■ Brief ■
Apart from the pictures, please restate every entry below exactly.

■ Data for this exercise ■
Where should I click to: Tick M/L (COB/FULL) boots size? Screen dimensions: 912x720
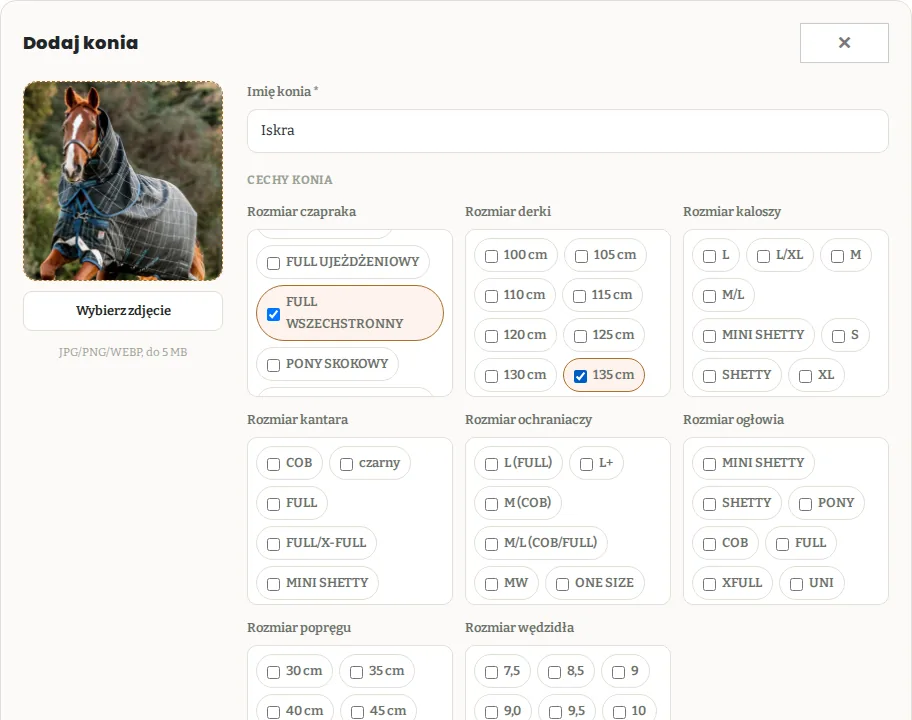coord(491,544)
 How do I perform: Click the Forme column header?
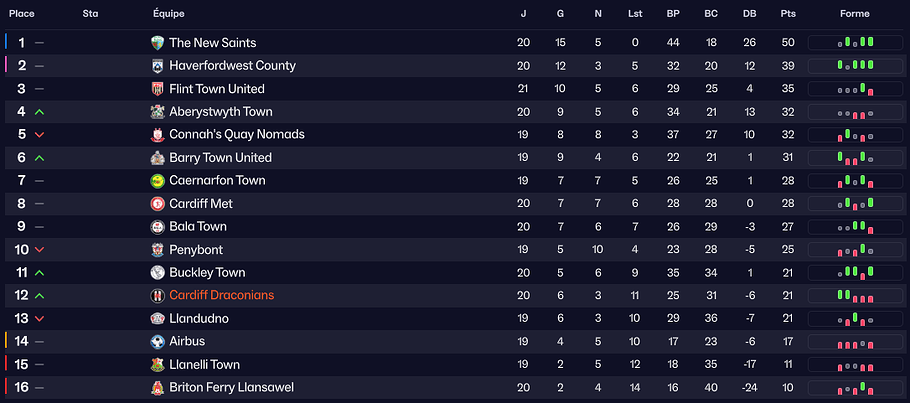tap(854, 14)
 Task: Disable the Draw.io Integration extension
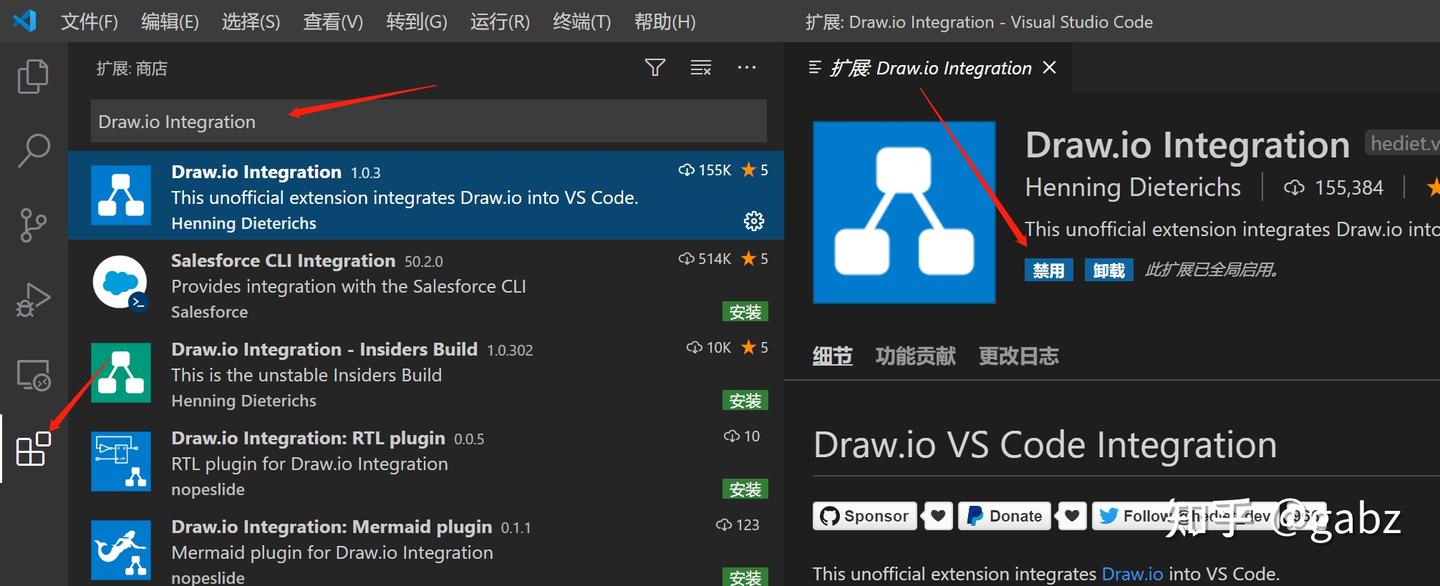tap(1048, 269)
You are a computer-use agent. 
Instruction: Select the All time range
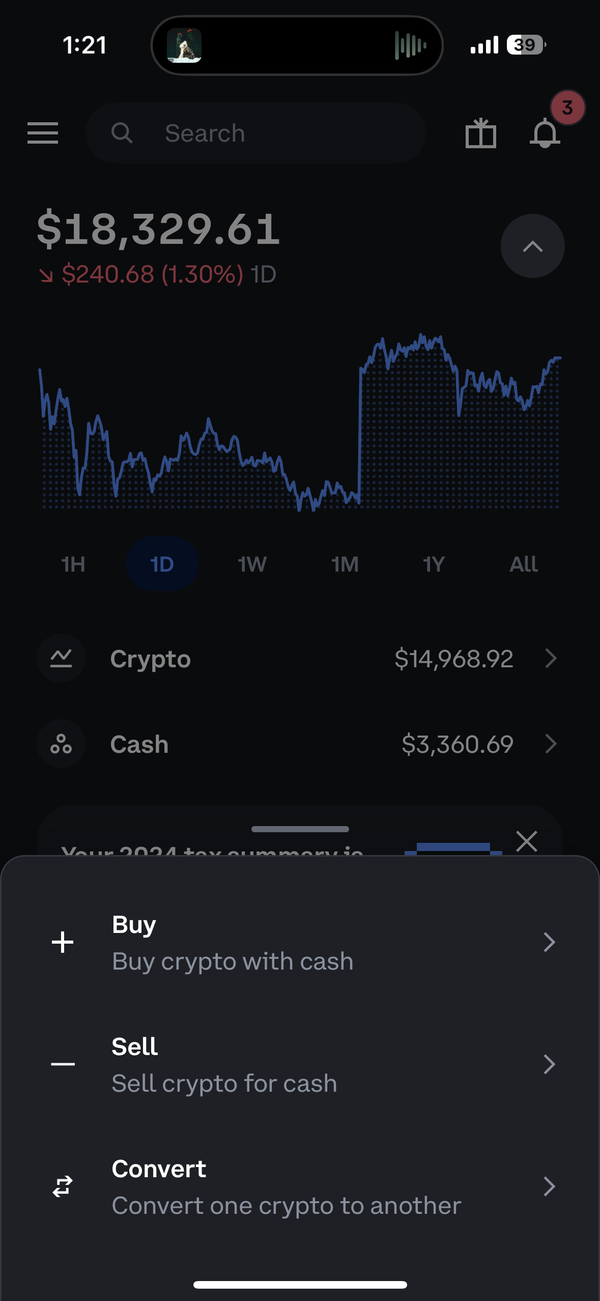pyautogui.click(x=523, y=564)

■ Completed exercise ■
Where should I click to: Tick M/L (COB/FULL) boots size? Screen dimensions: 912x720
coord(491,544)
 How do I perform: Click the Forme column header?
tap(854, 14)
 Task: Disable the Draw.io Integration extension
tap(1048, 269)
You are a computer-use agent. 
Instruction: Select the All time range
pyautogui.click(x=523, y=564)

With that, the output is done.